The results from our study are comparable with the study by Vachon et al. (2017) in which both verbal and spatial deviants affected STM. More specifically, the results from the present study add to the study by Vachon et al. (2017) by showing that STM is disrupted by an unexpected change that is both spatial and verbal. Furthermore, in a study by Morey and Miron (2016), auditory deviants were found to affect both spatial and verbal STM. In their study, verbal (i.e., spoken letters) and spatial serial-recall tasks were used. Of particular relevance for the present study, was that on infrequent trials in Morey and Miron’s study one of the TBR items changed character (i.e., deviant). In the verbal task, the deviant was a change from a female to a male voice, and in the spatial task, the deviant was a change of color. Since the tasks were either presented simultaneously or alone, Morey and Miron (2016) were able to explore the effects of both visual and auditory deviants in both tasks. They found that the auditory deviant disrupted performance in both tasks.

However, in the current study, presenting a spatial deviant within a vibratory or auditory TBI sequence failed to capture attention and impair STM performance. Differences in terms of the methodology adopted in our study relative to that of Vachon et al. (2017) could, of course, contribute to the apparent discrepancies in results. In their study, the TBI sequence was comprised of spoken letters (e.g., “A”) repeatedly presented, and the spatial deviant was a momentary change from one side for one stimulus and then back to the original side. In our study, we used sinewave tones and the TBI sequence changed side (i.e., spatial deviant) and continued on that side until the next deviant trial.

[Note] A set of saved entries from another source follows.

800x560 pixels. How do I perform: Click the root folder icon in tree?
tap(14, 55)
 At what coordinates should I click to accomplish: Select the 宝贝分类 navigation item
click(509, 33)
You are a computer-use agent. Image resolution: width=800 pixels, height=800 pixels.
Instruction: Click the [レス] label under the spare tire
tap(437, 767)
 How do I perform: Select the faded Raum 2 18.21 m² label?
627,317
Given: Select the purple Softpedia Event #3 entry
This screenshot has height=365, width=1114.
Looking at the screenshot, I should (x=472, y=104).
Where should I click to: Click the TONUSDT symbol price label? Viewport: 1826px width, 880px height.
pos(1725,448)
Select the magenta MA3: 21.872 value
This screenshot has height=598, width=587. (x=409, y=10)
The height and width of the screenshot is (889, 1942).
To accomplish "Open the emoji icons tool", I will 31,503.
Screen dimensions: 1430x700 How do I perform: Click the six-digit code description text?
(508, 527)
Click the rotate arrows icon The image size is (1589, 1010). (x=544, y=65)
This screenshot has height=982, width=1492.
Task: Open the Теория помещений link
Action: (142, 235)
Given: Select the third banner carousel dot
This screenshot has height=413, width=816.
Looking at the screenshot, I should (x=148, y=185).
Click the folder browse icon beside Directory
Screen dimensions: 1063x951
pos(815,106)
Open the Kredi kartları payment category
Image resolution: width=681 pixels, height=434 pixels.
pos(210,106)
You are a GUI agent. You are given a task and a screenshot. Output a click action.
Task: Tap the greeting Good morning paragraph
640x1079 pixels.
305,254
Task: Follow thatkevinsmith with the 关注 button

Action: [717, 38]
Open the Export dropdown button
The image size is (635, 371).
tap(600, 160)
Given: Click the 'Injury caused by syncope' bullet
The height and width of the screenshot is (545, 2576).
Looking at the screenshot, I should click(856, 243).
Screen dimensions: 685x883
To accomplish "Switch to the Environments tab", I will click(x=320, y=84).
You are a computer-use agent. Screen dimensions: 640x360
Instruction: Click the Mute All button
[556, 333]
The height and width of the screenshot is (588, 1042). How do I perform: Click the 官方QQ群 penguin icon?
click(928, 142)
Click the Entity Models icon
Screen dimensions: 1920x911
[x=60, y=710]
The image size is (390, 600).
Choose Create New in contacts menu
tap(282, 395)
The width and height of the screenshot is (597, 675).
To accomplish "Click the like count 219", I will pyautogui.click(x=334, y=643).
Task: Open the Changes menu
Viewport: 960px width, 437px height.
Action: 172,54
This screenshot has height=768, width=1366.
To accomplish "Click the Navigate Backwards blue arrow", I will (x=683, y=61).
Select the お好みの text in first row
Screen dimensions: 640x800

One could argue that letters, and changing the location of the letters, are more salient compared to a sinewave tone. For instance, even though letters carry very little semantic information, they have a meaning. Sinewave tones, on the other hand, carry less information. In the current study, we aimed to strip away as much semantic information as possible to be able to also compare auditory and tactile TBI stimuli, and it may be this aspect which underlies the difference in results between our study and that of Vachon et al. (2017). There are other methodological differences between the current study and the study Vachon et al. (2017). In the current study, the spatial deviant continued being presented at the side it changed to. In the study by Vachon and colleagues, on the other hand, after the spatial deviant was presented (e.g., the letter “A” was presented in the left ear instead of in the right ear), the following sounds in the sequence were presented in the same ear as prior to the deviant (e.g., in right ear). This could, in turn, have caused the spatial deviant to become a “double deviant.” Tentatively, this could also have made the spatial deviant in the auditory TBI sequence more salient in the study of Vachon et al. (2017). As far as we know, no study has previously examined how changes in location (i.e., a spatial deviant) using sinewave tones affect STM performance. Thus, on the basis of our results, it is hard to draw firm conclusions regarding whether uni-modal spatial deviants, whether auditory or tactile, are incapable of capturing attention. Furthermore, the overall performance in the current study was worse in the spatial task compared to the study of Vachon et al. (2017). Tentatively, this may be due to the fact that the TBI sequences in the current study were more distracting to the performance in the spatial task. Future research should employ a “no stimulation” condition to shed light on this. Such a study may also be able to further explore the differences between bimodal and uni-modal TBI sequences.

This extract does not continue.